Alexander Cheung Word count: 478
Professor Joel
English 135 (31704)
May 27, 2015
First Year Teacher of First Year Teachers: A Reflection on Teacher Training in the Field of Piano Pedagogy:
The following of which the author (Kristin Elgersma) describes her experiences in creating a curriculum in piano pedagogy at the University of Idaho and to help those in need of teaching experiences. Elgersma decided to write this journal because it is still a new topic. She started out as an assistant professor of piano at the University of Idaho to restructure the piano pedagogy curriculum. Elgersma knew that for student teachers to learn meaningfully was to give them real students to teach. She then recruited six students in between the age of six to eight in the community for the first semester. She would supervise the lesson while the student teacher was teaching. In the second semester, she had recruited different skill levels and ages for the student teachers to teach. This wasn’t a good idea because everyone would teach at a different pace and during the lectures, she could not teach a very specific topic.

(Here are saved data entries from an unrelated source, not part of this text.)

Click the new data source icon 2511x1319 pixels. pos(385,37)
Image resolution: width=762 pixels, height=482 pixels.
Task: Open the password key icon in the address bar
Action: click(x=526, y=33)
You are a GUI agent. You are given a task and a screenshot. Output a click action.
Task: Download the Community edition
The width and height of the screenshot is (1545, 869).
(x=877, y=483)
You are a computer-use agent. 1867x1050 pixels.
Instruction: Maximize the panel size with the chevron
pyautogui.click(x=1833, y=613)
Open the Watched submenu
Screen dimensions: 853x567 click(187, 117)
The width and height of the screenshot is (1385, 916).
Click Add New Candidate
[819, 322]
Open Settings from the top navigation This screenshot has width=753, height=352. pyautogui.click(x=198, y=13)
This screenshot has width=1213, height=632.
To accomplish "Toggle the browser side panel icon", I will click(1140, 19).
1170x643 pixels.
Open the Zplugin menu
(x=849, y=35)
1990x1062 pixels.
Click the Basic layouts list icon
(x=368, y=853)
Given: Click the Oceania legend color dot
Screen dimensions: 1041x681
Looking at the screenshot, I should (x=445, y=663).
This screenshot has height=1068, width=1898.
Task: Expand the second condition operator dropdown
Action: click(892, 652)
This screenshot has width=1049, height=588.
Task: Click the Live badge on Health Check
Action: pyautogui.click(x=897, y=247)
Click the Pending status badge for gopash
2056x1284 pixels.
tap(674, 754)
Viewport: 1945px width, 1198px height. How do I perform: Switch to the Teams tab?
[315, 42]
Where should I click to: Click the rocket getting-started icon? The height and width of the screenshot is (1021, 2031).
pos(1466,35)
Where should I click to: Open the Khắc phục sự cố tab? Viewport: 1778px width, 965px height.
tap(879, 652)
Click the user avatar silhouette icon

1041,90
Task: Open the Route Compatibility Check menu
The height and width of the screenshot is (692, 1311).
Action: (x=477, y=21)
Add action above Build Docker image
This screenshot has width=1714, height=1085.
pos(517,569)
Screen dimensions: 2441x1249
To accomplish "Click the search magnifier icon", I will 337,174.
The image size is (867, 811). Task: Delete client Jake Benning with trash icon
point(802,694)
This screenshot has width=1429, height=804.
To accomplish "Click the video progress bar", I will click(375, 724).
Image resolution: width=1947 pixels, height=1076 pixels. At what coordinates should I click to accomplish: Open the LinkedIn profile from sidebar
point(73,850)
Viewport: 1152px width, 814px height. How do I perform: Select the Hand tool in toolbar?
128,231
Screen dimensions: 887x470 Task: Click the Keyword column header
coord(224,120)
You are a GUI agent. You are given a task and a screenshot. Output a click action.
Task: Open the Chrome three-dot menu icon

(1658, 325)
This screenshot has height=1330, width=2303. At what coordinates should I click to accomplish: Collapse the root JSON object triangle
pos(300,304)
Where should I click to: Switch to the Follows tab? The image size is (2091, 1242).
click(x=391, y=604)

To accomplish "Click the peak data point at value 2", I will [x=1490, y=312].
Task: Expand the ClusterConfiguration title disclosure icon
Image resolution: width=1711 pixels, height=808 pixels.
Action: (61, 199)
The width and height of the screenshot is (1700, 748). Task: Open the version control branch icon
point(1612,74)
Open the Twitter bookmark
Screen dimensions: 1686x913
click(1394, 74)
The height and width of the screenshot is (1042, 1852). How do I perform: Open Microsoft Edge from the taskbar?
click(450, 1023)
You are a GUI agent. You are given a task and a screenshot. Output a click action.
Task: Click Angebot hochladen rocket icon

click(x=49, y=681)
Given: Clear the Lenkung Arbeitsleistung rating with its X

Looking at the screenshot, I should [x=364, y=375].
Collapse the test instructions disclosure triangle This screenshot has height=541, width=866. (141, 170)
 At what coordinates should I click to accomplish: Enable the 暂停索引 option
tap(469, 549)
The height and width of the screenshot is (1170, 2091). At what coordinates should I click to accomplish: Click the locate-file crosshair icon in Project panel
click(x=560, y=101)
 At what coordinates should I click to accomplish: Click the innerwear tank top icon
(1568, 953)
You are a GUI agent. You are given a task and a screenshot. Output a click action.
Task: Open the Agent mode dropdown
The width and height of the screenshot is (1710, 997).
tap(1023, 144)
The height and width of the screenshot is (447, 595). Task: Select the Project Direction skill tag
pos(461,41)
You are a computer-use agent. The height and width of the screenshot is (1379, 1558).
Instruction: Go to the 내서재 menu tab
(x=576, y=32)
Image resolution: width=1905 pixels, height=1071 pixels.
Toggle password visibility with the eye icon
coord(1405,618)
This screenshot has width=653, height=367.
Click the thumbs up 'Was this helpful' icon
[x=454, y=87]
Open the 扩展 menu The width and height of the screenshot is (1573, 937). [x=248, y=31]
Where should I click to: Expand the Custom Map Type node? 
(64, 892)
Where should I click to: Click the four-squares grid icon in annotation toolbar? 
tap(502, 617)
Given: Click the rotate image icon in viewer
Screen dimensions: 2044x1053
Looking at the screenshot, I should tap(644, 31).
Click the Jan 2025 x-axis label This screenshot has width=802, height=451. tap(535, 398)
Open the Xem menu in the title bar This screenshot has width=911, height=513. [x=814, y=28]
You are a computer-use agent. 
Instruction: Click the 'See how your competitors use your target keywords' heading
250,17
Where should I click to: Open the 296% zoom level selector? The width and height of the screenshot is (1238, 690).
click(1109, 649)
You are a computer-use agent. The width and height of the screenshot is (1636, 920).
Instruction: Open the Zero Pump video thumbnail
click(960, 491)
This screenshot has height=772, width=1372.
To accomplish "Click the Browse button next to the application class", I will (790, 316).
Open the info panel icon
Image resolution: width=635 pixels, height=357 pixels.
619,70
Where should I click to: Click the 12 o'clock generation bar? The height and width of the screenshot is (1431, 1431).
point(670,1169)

Elgersma then had described three errors that she had made for which she could change for next the next year. The first one was that she used her own experiences as examples had changed the view of the student teachers so they would not have the same experience and understanding of the situation. In the second mistake, she realized that there was too much content which would go off track from the main topic. The better way is to let the student teacher figure the problem out during class time. In the following year, she added something called “reflective practice” which made the student review the lessons that the student teacher gave. This allowed the student to find out what went well and what went wrong. The last error that she had made was that she had miscalculated her students’ level. She saw that the student teachers did not notice that some of the things that they were teaching was hard to understand for the student that they were teaching.